# Aim of the exercise:
Transcribe every entry word for word, but drop the pictures.

Screenshot grounding data:
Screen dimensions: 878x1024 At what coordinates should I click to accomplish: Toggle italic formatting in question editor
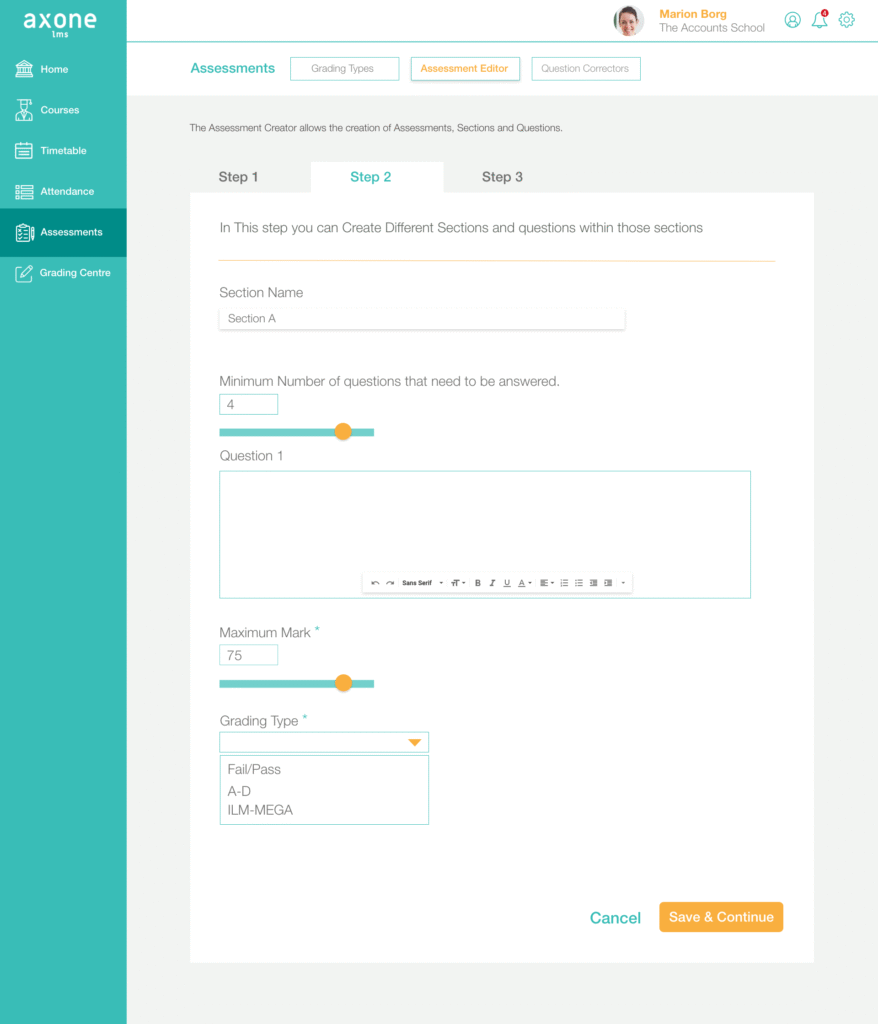pos(492,583)
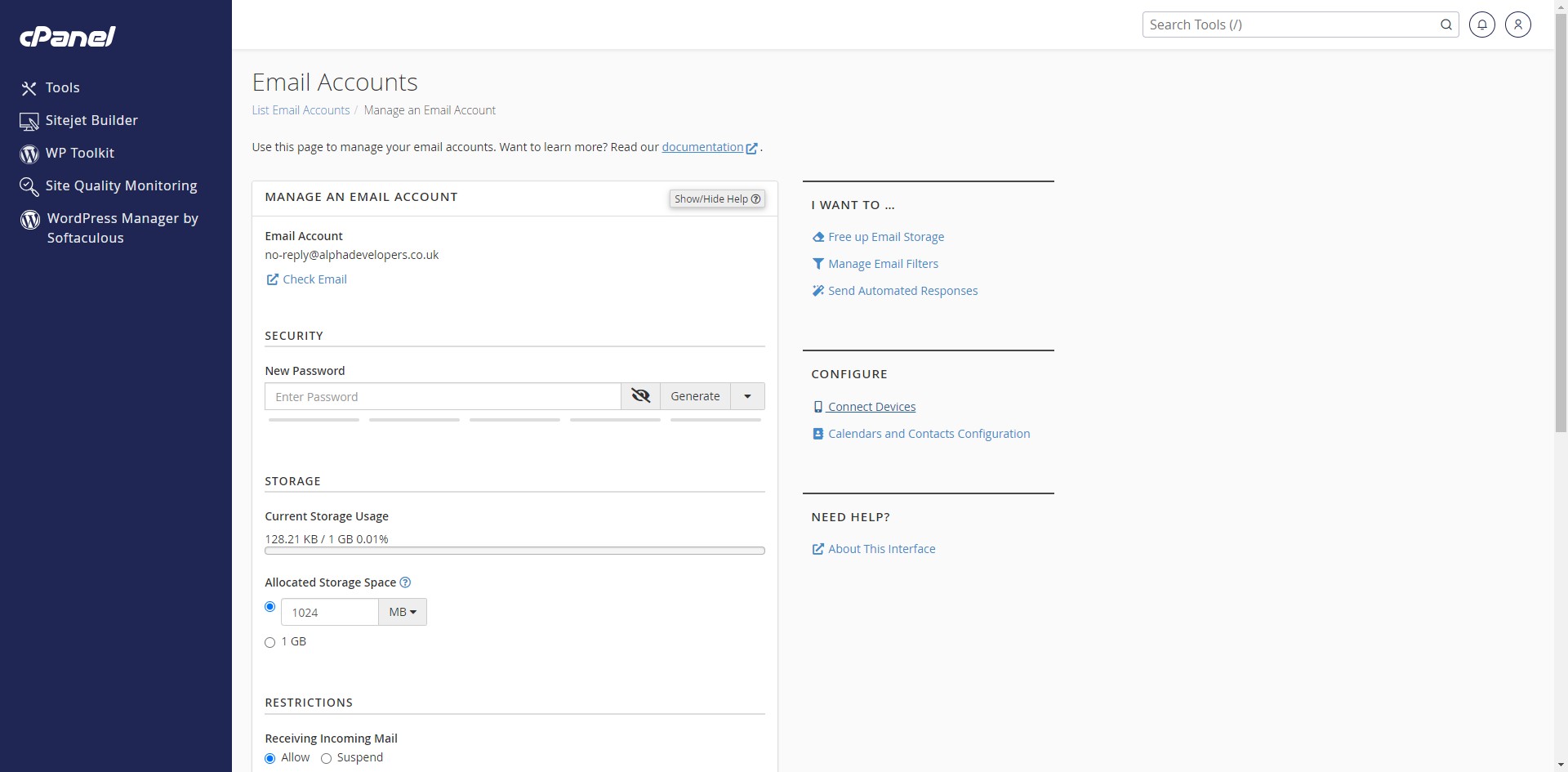Viewport: 1568px width, 772px height.
Task: Select Suspend for receiving incoming mail
Action: (x=326, y=759)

# Exercise answer:
Screen dimensions: 878x1024 At what coordinates should I click to accomplish: Toggle italic formatting in question editor
pos(492,583)
Viewport: 1568px width, 772px height.
Task: Select Suspend for receiving incoming mail
Action: (x=326, y=759)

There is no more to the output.